Guida il bus turistico per l’Italia senza avere la patente e non riposa per un mese e mezzo: maxi multa da 7mila euro

Guida il bus pieno di turisti in giro per l'Italia. Ma non ha la patente CQC, quella per i mezzi pesanti. E non riposa per un mese e mezzo. Nei guai un autista di un pullman bulgaro impegnato in un tour nazionale. Fermato dalla Polizia Locale a Napoli, dagli agenti del reparto Git motociclisti (Gruppo Intervento Territoriale), in collaborazione con la DGT del Sud del Ministero delle Infrastrutture e dei Trasporti, è stato sanzionato con una maxi-multa da 7mila euro. Gli agenti sono stati costretti a far scendere dal mezzo i turisti. Il bus è stato sottoposto a fermo amministrativo per 60 giorni, mentre per l'autista è scattato il ritiro della patente e l'obbligo di riposo forzato. I passeggeri hanno dovuto proseguire il viaggio con un vettore locale sostitutivo.
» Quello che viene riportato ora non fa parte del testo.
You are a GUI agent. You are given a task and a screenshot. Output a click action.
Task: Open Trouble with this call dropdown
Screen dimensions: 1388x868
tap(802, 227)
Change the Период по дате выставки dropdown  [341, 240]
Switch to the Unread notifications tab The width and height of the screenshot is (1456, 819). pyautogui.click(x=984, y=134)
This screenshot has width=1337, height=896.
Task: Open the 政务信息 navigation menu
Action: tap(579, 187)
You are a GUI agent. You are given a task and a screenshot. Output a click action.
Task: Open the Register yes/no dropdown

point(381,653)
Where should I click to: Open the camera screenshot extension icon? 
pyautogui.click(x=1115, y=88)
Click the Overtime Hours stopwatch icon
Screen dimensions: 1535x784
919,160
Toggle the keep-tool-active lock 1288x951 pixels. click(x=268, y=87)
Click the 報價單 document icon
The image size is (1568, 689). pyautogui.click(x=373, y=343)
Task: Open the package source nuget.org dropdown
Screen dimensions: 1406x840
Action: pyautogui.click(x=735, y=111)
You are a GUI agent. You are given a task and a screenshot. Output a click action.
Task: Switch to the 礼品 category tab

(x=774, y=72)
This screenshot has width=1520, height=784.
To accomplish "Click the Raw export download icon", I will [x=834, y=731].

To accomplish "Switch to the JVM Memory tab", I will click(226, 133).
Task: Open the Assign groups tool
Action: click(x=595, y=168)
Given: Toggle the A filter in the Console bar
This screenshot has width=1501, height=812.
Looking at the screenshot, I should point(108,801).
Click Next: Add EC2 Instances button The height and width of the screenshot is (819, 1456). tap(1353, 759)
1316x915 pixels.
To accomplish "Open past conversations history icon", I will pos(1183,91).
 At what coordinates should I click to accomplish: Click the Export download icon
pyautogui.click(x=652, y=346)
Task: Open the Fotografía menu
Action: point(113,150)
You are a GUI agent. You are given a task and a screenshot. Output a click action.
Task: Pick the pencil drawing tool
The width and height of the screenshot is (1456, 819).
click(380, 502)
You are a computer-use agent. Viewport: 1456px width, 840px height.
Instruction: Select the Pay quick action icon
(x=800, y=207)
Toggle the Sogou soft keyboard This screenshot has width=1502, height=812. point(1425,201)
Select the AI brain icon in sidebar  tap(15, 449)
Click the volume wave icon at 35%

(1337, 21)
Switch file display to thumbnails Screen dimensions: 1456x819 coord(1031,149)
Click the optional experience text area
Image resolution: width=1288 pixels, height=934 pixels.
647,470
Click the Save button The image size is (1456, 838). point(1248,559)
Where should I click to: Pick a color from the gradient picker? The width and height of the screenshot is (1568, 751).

Al conducente sono state contestate violazioni gravissime: 6 riposi settimanali omessi su 8 settimane controllate. Insomma, mancati riposi in un mese e mezzo. E, ancora, 11 mancati riposi giornalieri e il superamento dei limiti di guida, oltre alla totale assenza della CQC (Carta di Qualificazione del Conducente). Il conducente ha dovuto corrispondere immediatamente 7mila euro di sanzioni. Il mezzo è stato bloccato.
Autista di tir guida con patente ritirata
Ma non finisce qui. Perché i controlli della polizia locale sono proseguiti anche sui tir. Il GIT ha ispezionato 15 autoarticolati tra Poggioreale e la Zona Industriale. Le operazioni, mirate alla sicurezza stradale e al contrasto dell’abusivismo nel settore del trasporto pubblico e merci, hanno portato a pesanti sanzioni, sequestri e ritiri di patenti. È stato fermato un conducente che era alla guida di un mezzo pesante, nonostante lo stesso in precedenza avesse avuto il ritiro della patente per guida sotto l’effetto di stupefacenti. L'uomo avrebbe anche tentato, invano, di scambiarsi l'identità con un collega. Sono state ritirate complessivamente 4 patenti.
Un autotrasportatore croato è stato sanzionato con 1.080 euro (pagati immediatamente) per gravi carenze nei riposi obbligatori. Un autoarticolato è stato scortato in officina per la sostituzione di un tachigrafo malfunzionante. Altri tre conducenti sono stati sorpresi senza carta tachigrafica o con documenti intestati a terzi per occultare le ore di guida.